Clay Shirky on cognitive surplus

Clay Shirky (via Edge) talks about cognitive surplus - a phrase he coined during the talk. Fascinating, and well worth the read. How much time do *you* waste spend watching television? How much more would we be capable of as human beings if we could only harness that energy?

"If I had to pick the critical technology for the 20th century, the bit of social lubricant without which the wheels would've come off the whole enterprise, I'd say it was the sitcom. Starting with the Second World War a whole series of things happened -- rising GDP per capita, rising educational attainment, rising life expectancy and, critically, a rising number of people who were working five-day work weeks. For the first time, society forced onto an enormous number of its citizens the requirement to manage something they had never had to manage before -- free time.

And what did we do with that free time? Well, mostly we spent it watching TV.

We did that for decades. ... Desperate Housewives essentially functioned as a kind of cognitive heat sink, dissipating thinking that might otherwise have built up and caused society to overheat.

And it's only now, as we're waking up from that collective bender, that we're starting to see the cognitive surplus as an asset rather than as a crisis. ...

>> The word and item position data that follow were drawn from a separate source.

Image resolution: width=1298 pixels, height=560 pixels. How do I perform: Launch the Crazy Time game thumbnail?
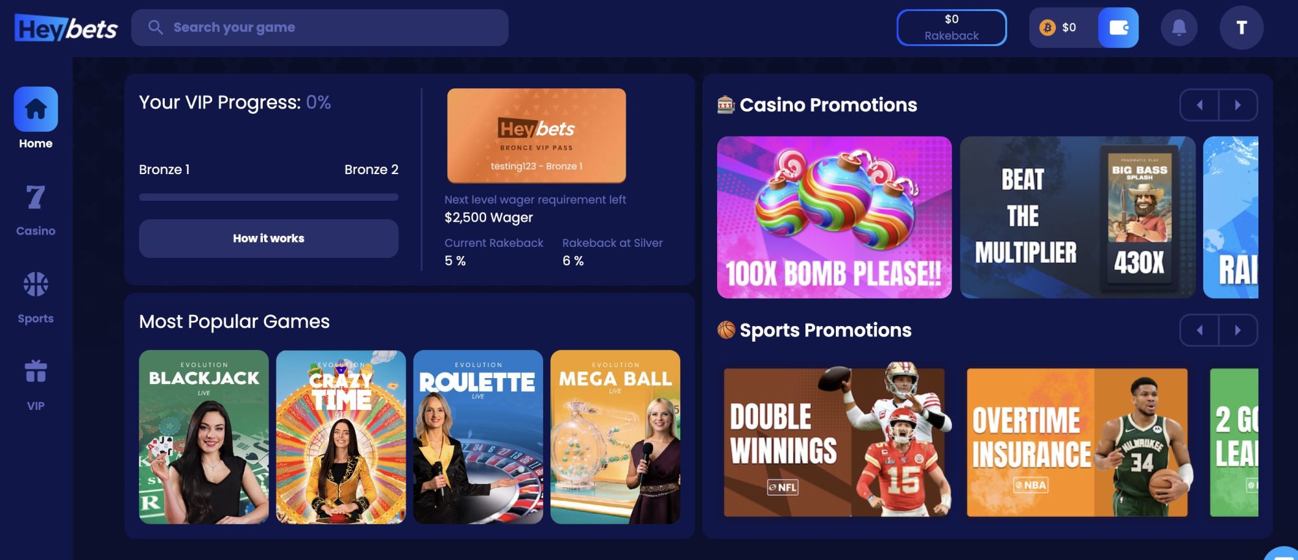tap(341, 437)
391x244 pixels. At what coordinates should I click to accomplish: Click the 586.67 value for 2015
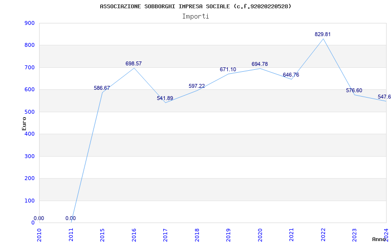pos(102,88)
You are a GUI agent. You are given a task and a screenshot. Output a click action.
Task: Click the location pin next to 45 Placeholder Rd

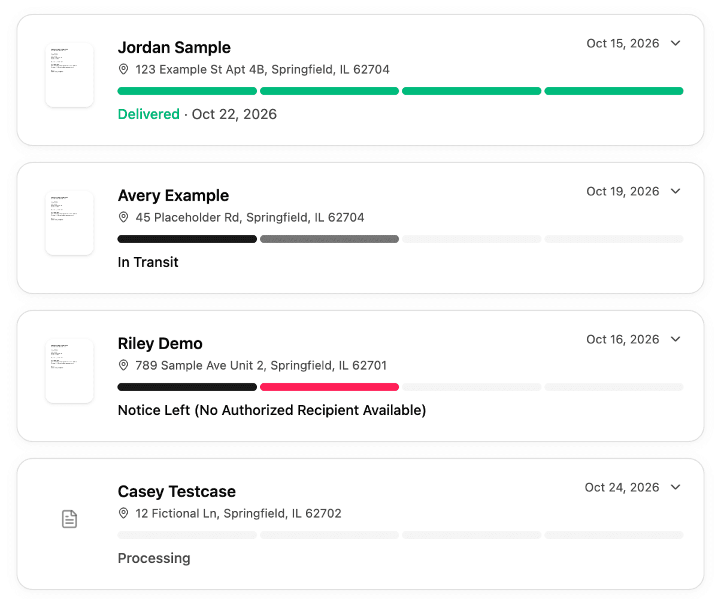[x=123, y=217]
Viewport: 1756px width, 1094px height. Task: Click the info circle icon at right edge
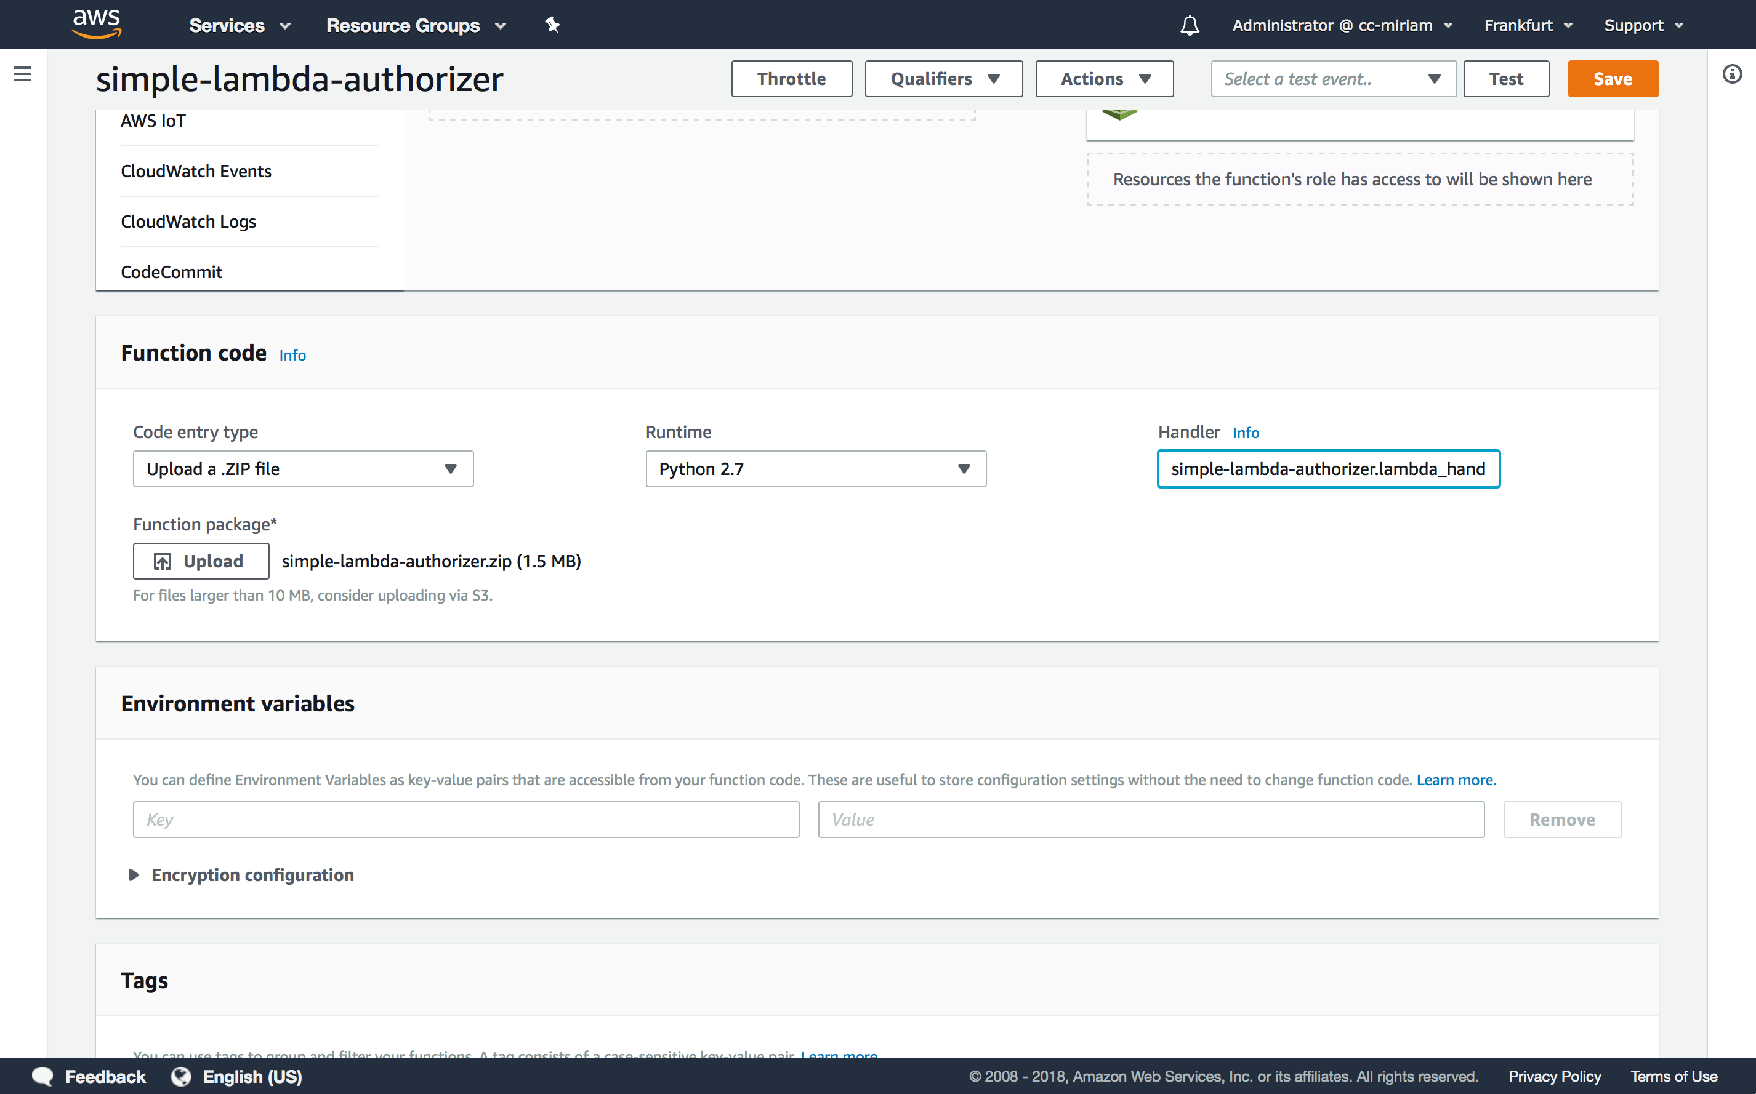pyautogui.click(x=1732, y=74)
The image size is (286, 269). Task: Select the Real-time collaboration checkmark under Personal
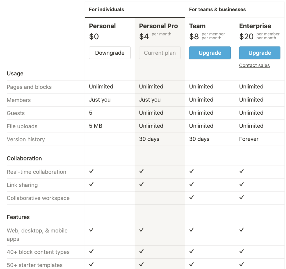point(91,172)
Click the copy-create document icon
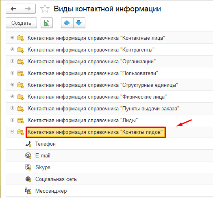The height and width of the screenshot is (198, 213). coord(47,23)
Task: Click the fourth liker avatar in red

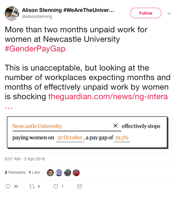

So how big is that surplus? If you take Wikipedia as a kind of unit, all of Wikipedia, the whole project--every page, every edit, every line of code, in every language Wikipedia exists in--that represents something like the accumulation of 98 million hours of human thought. I worked this out with Martin Wattenberg at IBM; it's a back-of-the-envelope calculation, but it's the right order of magnitude, about 98 million hours of thought.

And television watching? Two hundred billion hours, in the U.S. alone, every year. Put another way, now that we have a unit, that's 2,000 Wikipedia projects a year spent watching television. Or put still another way, in the U.S., we spend 98 million hours every weekend, just watching the ads. This is a pretty big surplus. People asking, "Where do they find the time?" when they're looking at things like Wikipedia don't understand how tiny that entire project is, as a carve-out of  the cognitive surplus that's finally being dragged into what Tim O'Reilly calls an architecture of participation."